Dr. Ashish Joshi, an associate dean at the CUNY Graduate School of Public Health and Health Policy and colleagues, evaluated recruitment and retention challenges among rural Hispanic women recruited to a breastfeeding education intervention. The findings were published in the journal Ethnicity and Health.
[Photo: Dr. Ashish Joshi]
As noted by the authors, addressing health disparities requires well designed, culturally adapted research. However, recruiting/retaining minority participants has often been challenging. The team presents strategies used to successfully recruit and retain rural Hispanic women during a breastfeeding education intervention.
Their study involved a two-group repeated measures quasi-experimental design with assessments at seven intervals between enrollment and six months postpartum. Participants (Hispanic women ≥ 15 years old) were recruited through a regional hospital. 79 percent of contacted women enrolled in the study and 100 percent of enrollees completed the study.

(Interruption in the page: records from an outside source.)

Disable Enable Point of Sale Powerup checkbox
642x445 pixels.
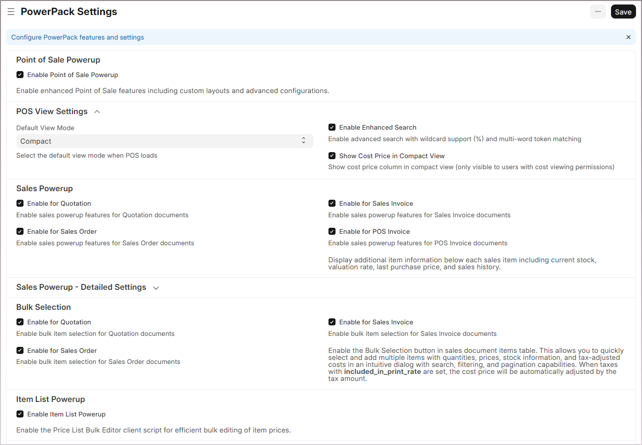[20, 75]
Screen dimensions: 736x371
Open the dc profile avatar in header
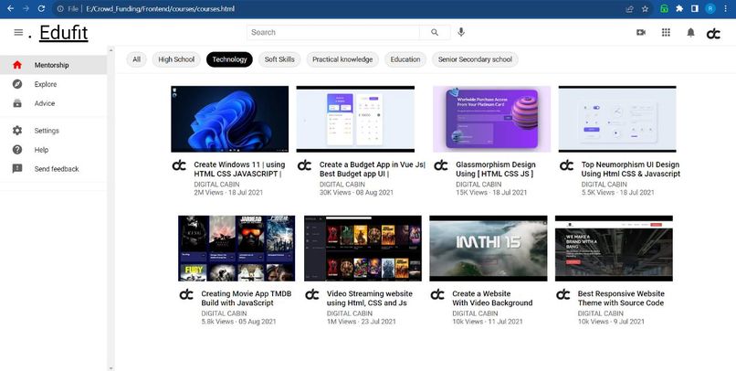[x=713, y=33]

Research staff with ties within the community helped establish trust. The study utilized bilingual study materials, simple language, and an interpreter to address language/literacy concerns. Phone assessments facilitated participation because transportation was an issue. Accommodating requests to deliver or mail study materials and providing incentives were also important. Extra effort was needed to maintain contact when phone service was disrupted or participants moved. The team concluded that their keys to success were persistence, flexibility, and alleviating barriers to participation.